* _REQUIRED WORK_:
1 – Answer these questions from the recall study passage:
(a) Into how many categories were responses coded?
(b) What mean number of sentences did participants correctly recall per set of 12?
(c) Which condition had the lowest average of correctly recalled phrases?
2 – List every kind of change that, according to the recall study passage, the system for identifying paraphrases included.
3 – In one to three sentences, explain why the researchers in the recall study passage also identified the phrases each participant had missed.

* _DOCUMENT SECTION_:
+ + +

Experimental procedure for all conditions. Participants were instructed either to keep their hands on their lap or to rhythmically tap the table in front of them on each phase, depending on the condition to which they were assigned. The order of the phrase sets presented was randomized across participants; the order of the type of phrase (with gesture or without) was counterbalanced

Coding of the recollections

We adopted the exact same coding system as had Ianì and Bucciarelli (2017). Responses were coded to one of three categories: literal recollections, paraphrase recollections, or erroneous recollections. Literal recollections were phrases recalled exactly as they had originally been uttered by the speaker. Paraphrase recollections were phrases recalled that captured the general meaning or gist of the original phrase. We used the same system for identifying paraphrases as had Ianì and Bucciarelli (2017), which included changes to the plurality of the items in the phrases, different articles, or minor verb modifications. All other recollections were recorded as erroneous recollections. In addition to coding responses, we also identified the phrases that each participant had missed; we incorporated these missed trials into our analyses reported below.

Results

Participants correctly recalled a mean of 5.70 sentences per set of 12 (SD = 1.75, range = 2–10 phrases; Fig. 3). The condition with the highest average of correctly recalled phrases was the no-tapping, gesture-observed condition (M = 7.00), whereas the condition with the lowest average of correctly recalled phrases was the both-tapping, no-gesture-observed condition (M = 5.05).

+ + +

* _DATA ROWS_:
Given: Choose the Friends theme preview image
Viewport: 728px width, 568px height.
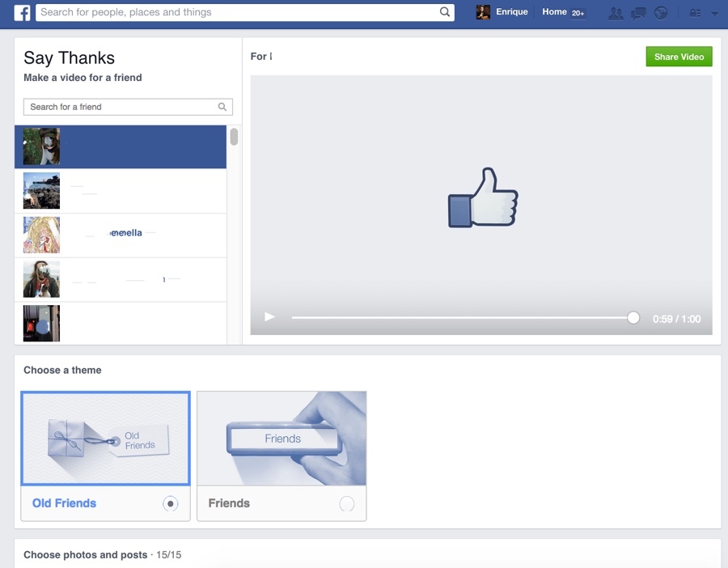Looking at the screenshot, I should [x=281, y=438].
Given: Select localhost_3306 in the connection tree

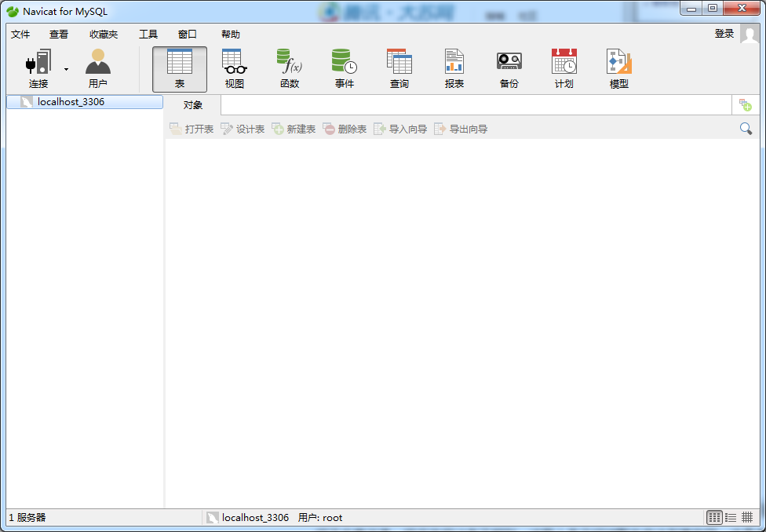Looking at the screenshot, I should coord(71,102).
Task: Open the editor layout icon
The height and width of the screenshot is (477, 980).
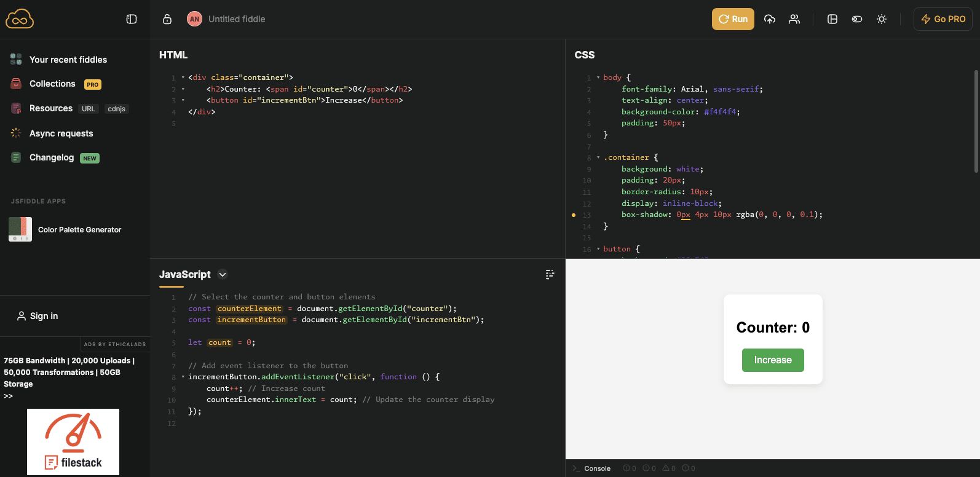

+ + +

* _THE ANSWERS_:
1 –
(a) Three: literal, paraphrase, and erroneous recollections.
(b) 5.70 sentences.
(c) The both-tapping, no-gesture-observed condition (M = 5.05).

2 –
- Changes to the plurality of the items in the phrases
- Different articles
- Minor verb modifications

3 – They did this so the missed trials could be included in the analyses reported in the results.